## WHAT IS BEING ASKED
Filter the listing and keep only the lines with the word "agent".
────
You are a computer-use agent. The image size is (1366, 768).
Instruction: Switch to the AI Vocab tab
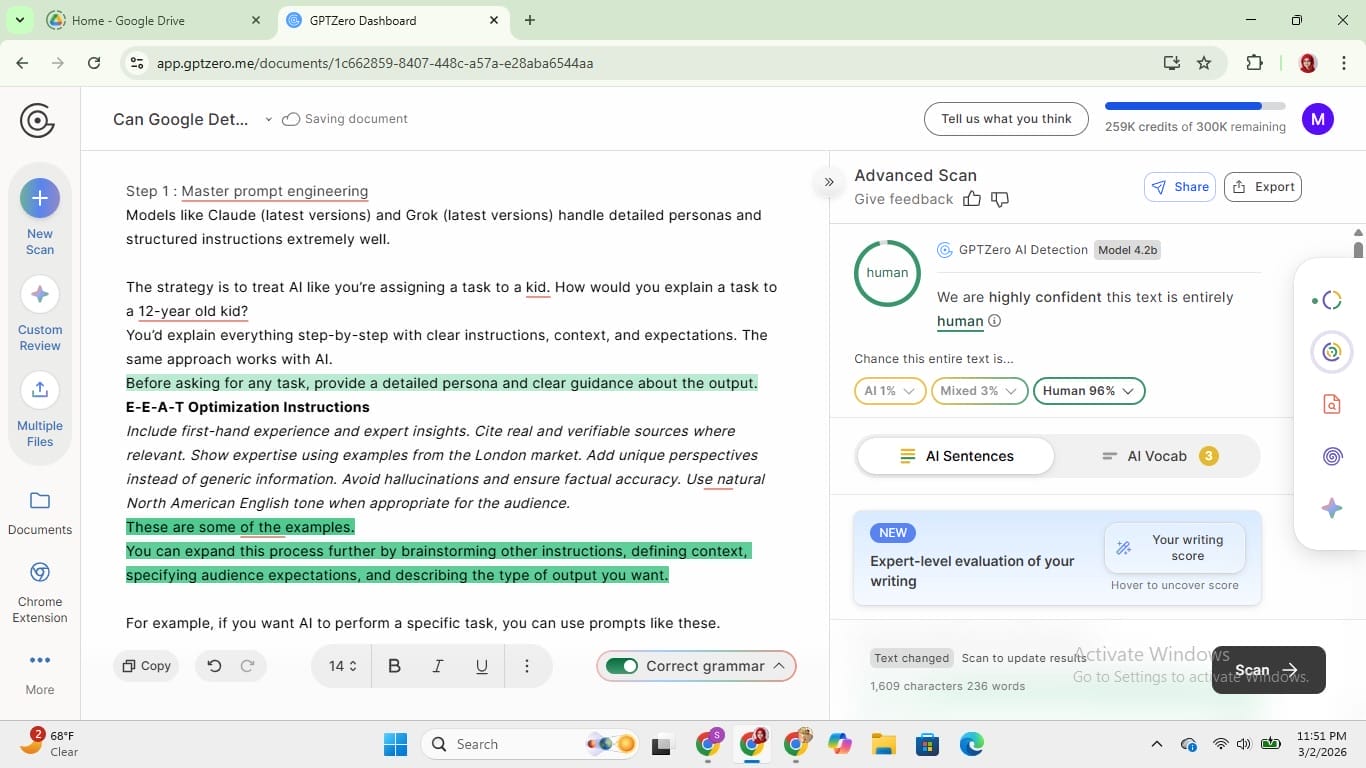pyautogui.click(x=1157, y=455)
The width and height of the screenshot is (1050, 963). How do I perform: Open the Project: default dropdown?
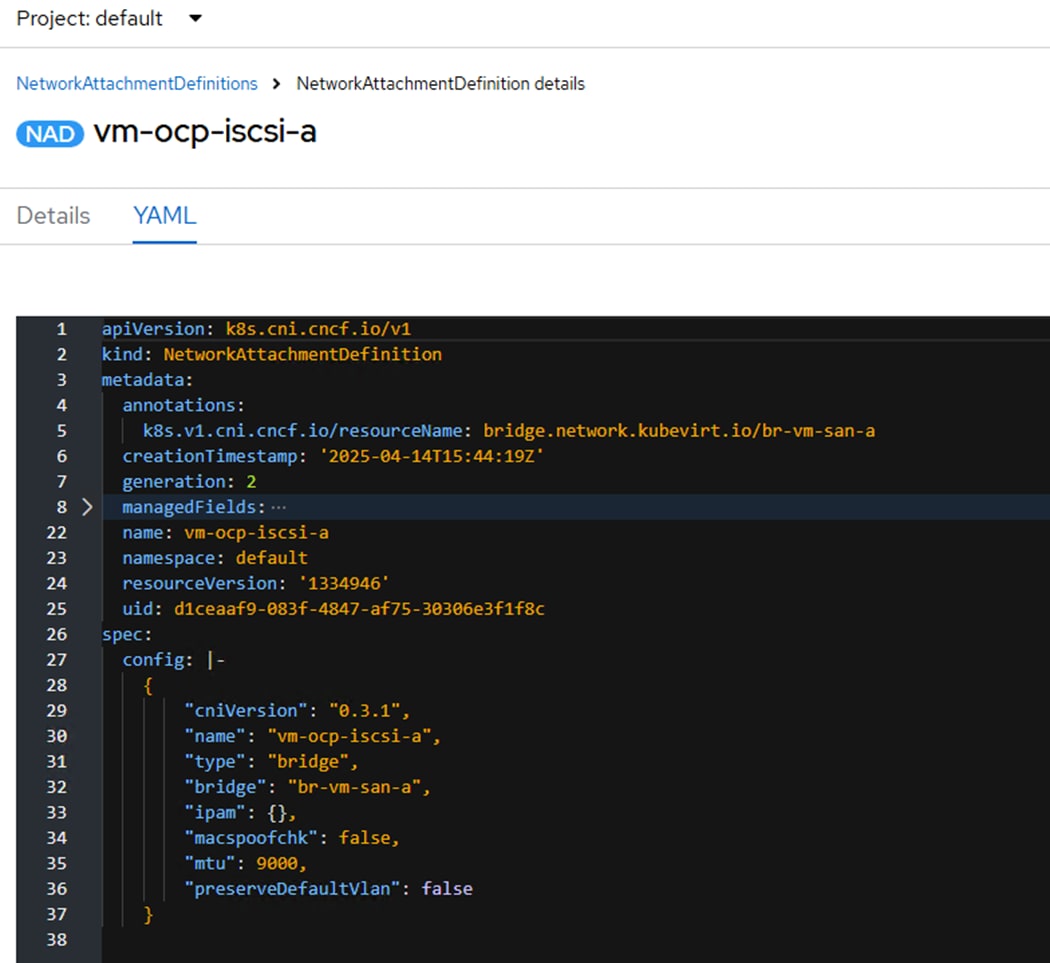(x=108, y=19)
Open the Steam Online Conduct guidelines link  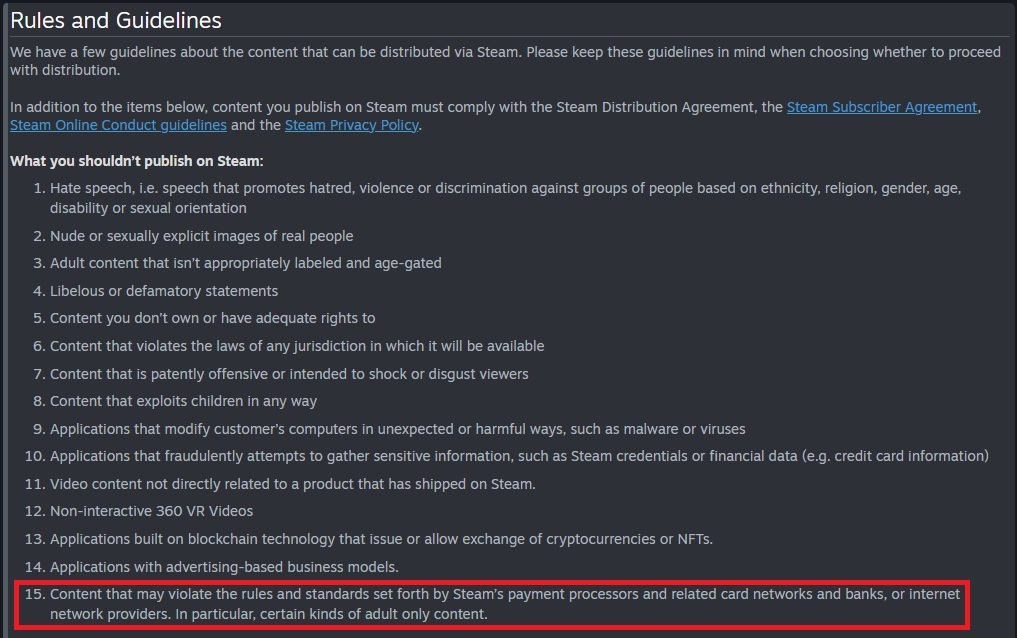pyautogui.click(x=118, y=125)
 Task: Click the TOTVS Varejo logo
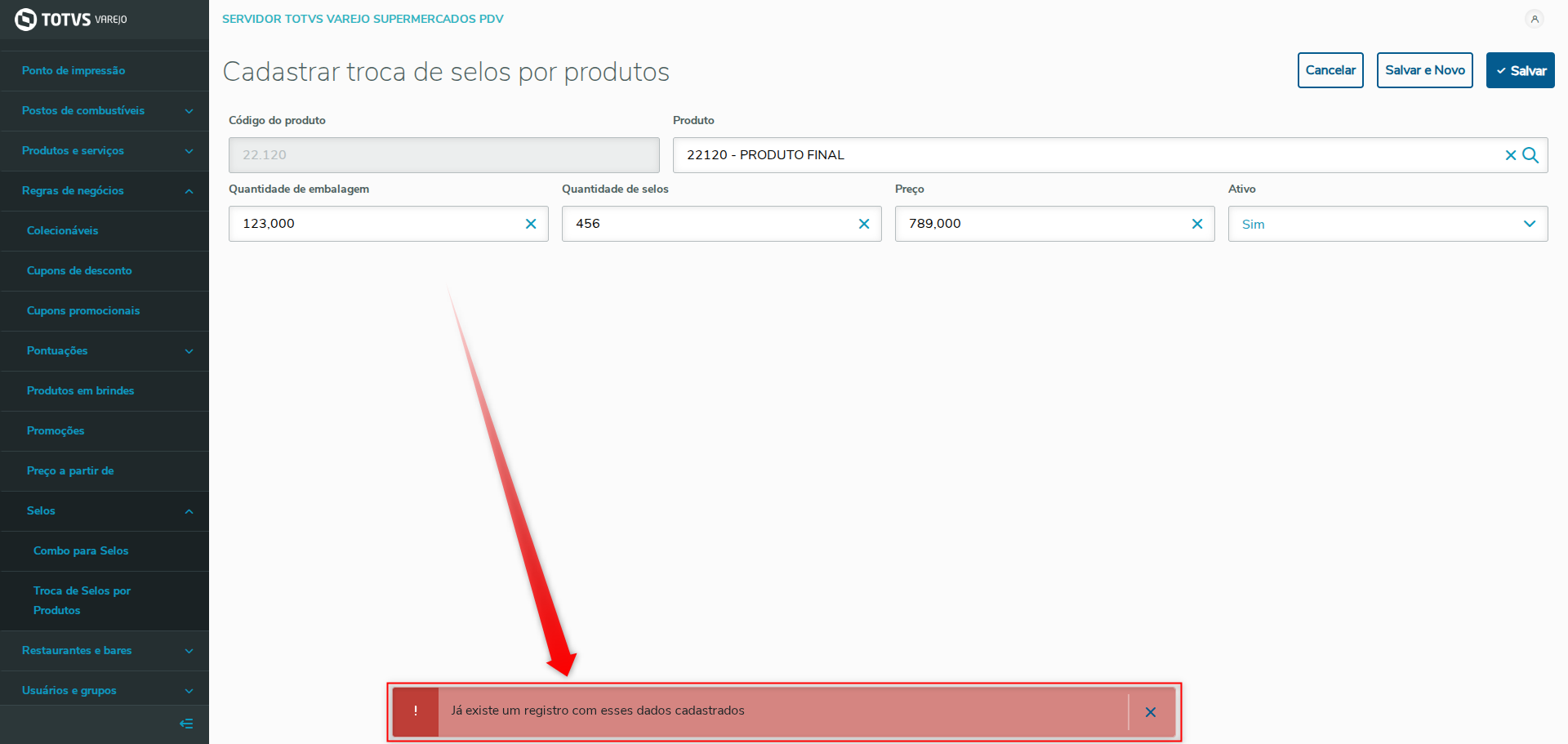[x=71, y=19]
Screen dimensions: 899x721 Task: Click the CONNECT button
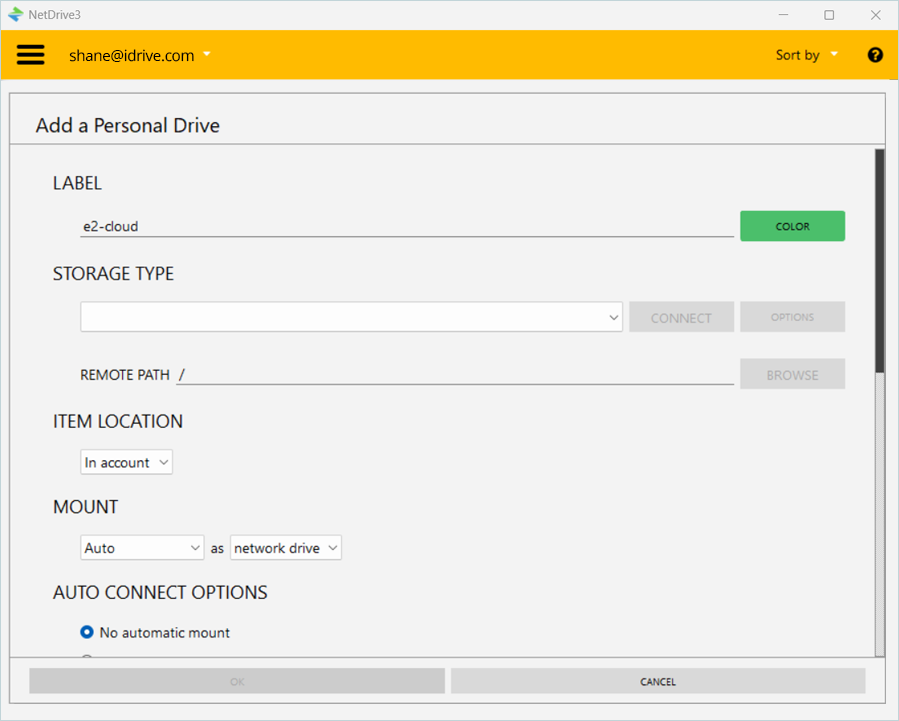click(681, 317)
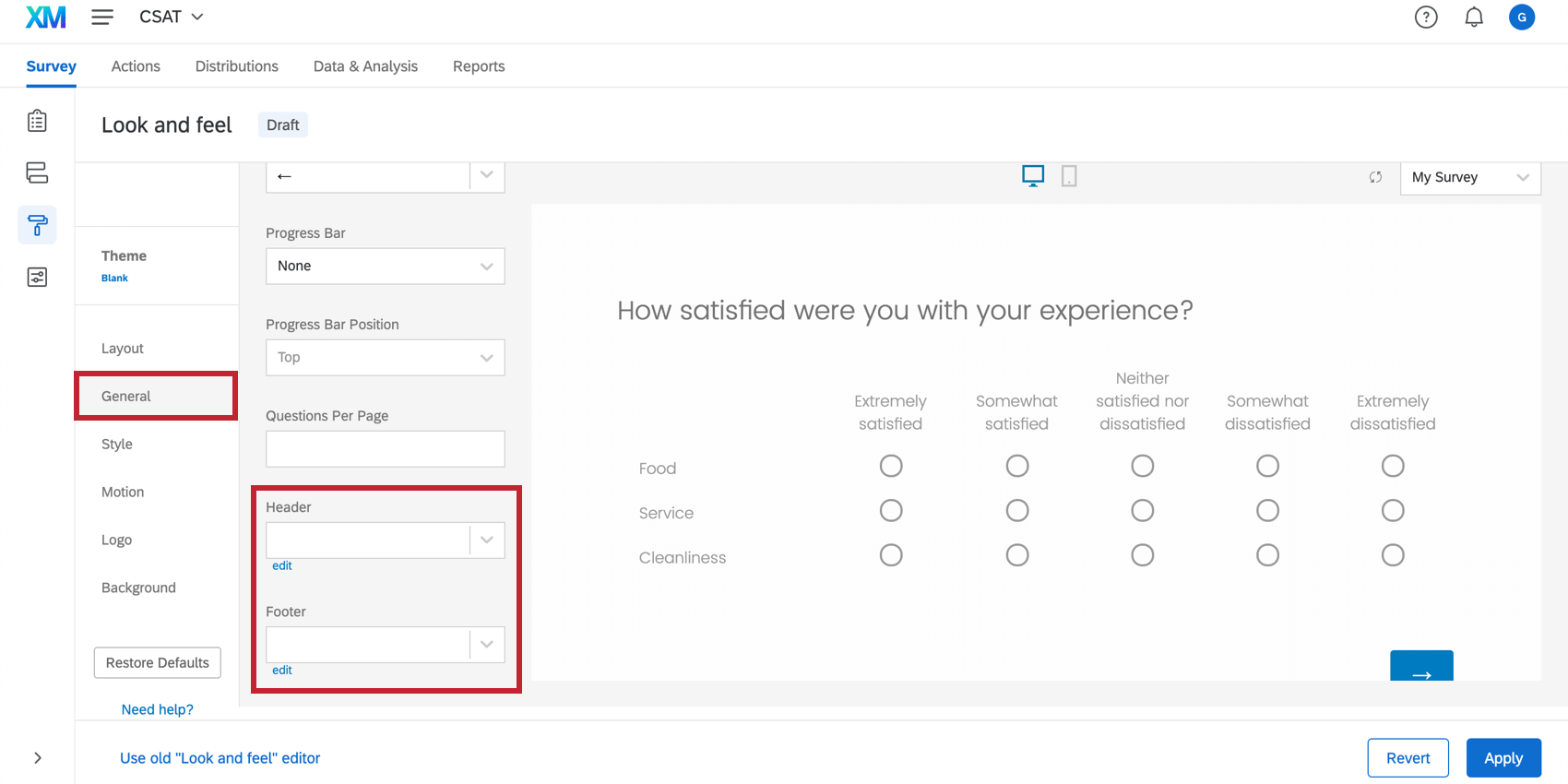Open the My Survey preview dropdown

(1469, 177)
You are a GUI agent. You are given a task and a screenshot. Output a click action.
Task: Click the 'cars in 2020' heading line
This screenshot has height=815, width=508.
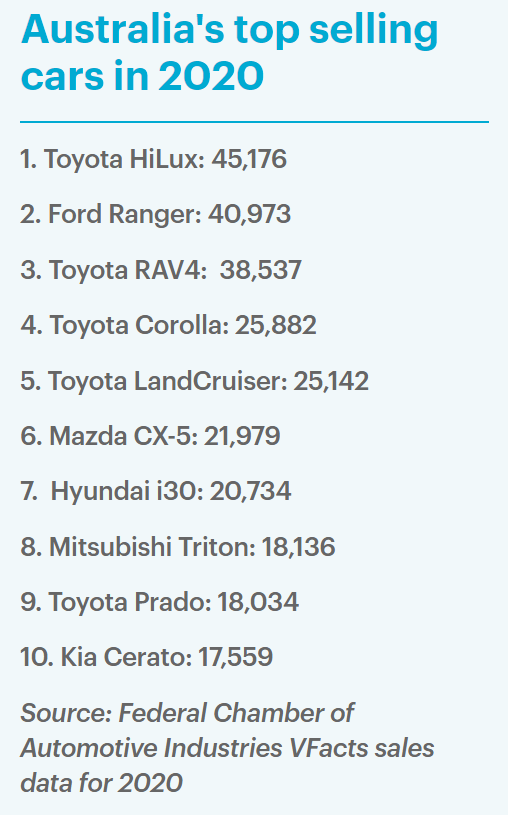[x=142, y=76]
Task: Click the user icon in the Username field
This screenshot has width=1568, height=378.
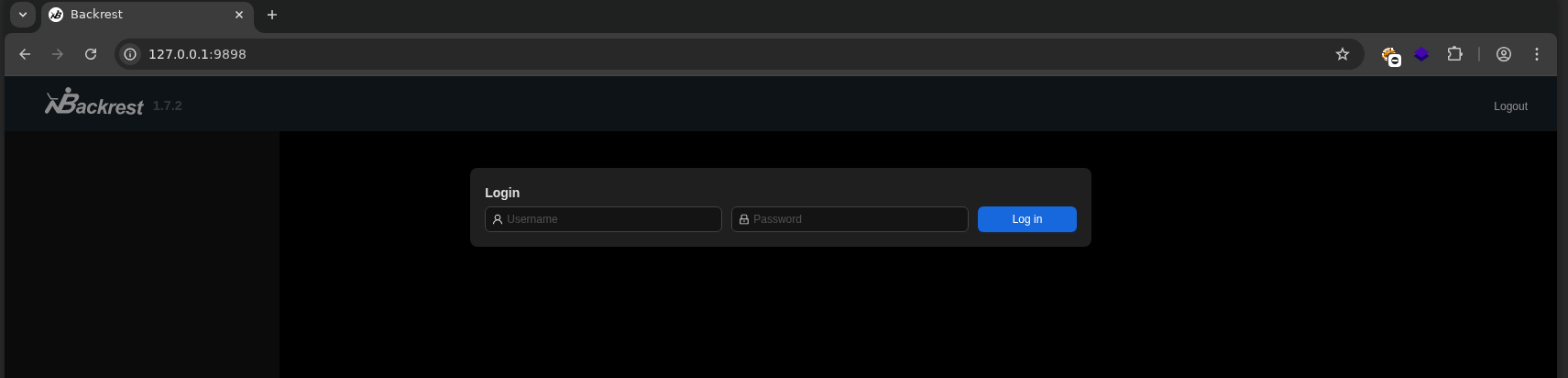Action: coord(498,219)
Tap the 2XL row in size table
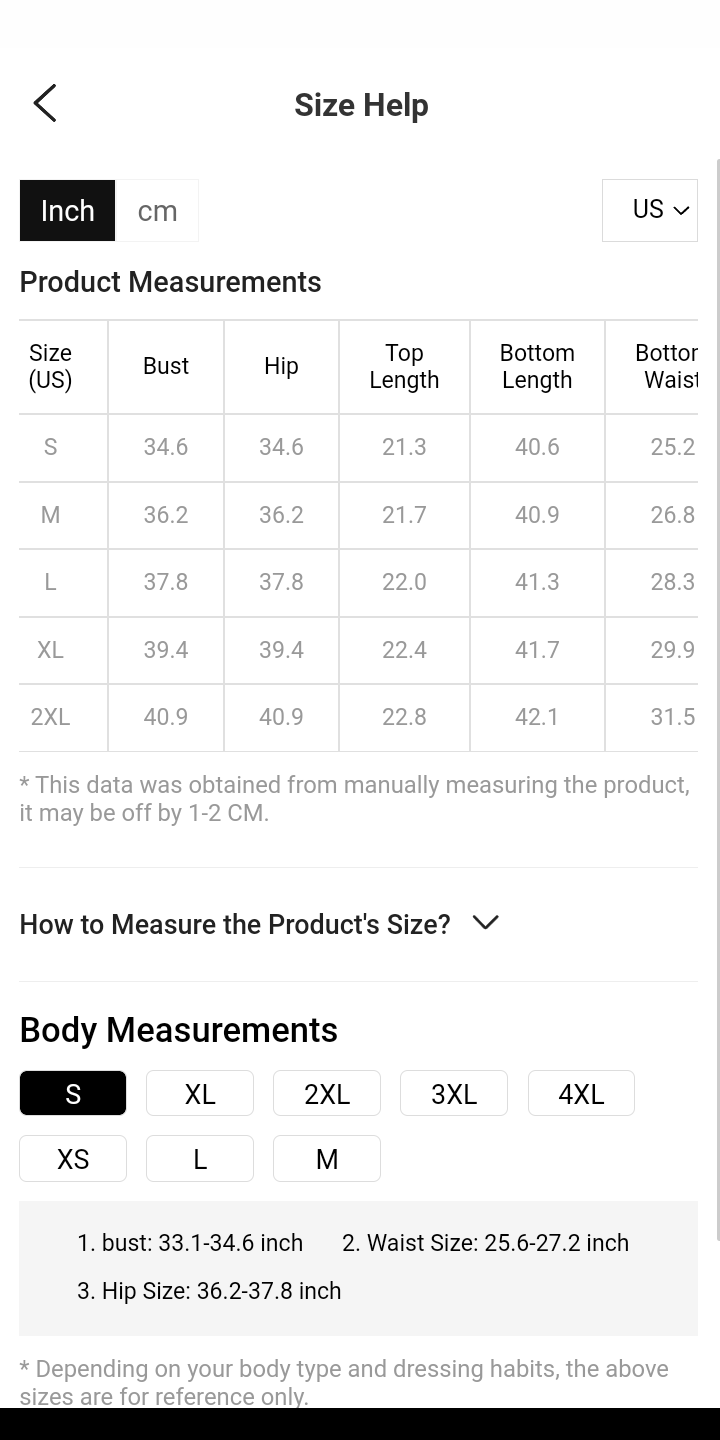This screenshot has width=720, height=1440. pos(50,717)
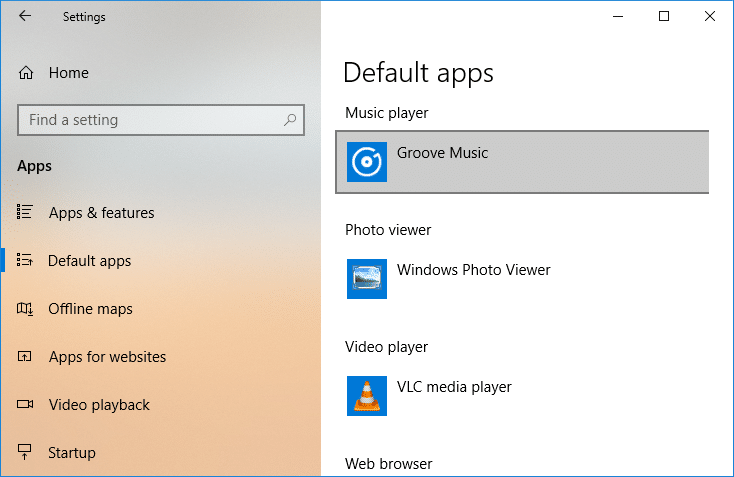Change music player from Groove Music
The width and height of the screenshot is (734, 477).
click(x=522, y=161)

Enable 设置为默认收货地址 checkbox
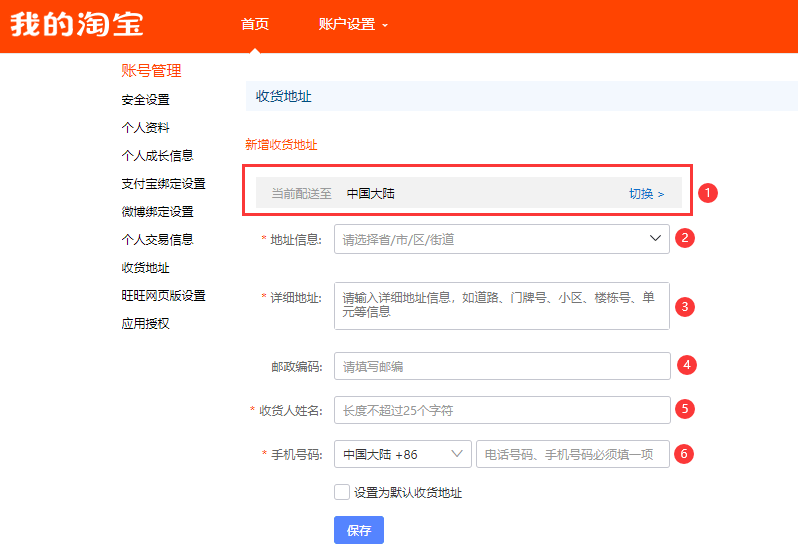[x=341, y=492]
────
## EXPECTED OUTPUT
You are a computer-use agent. The image size is (1366, 768).
You are a GUI agent. You are given a task and a screenshot. Output a click action.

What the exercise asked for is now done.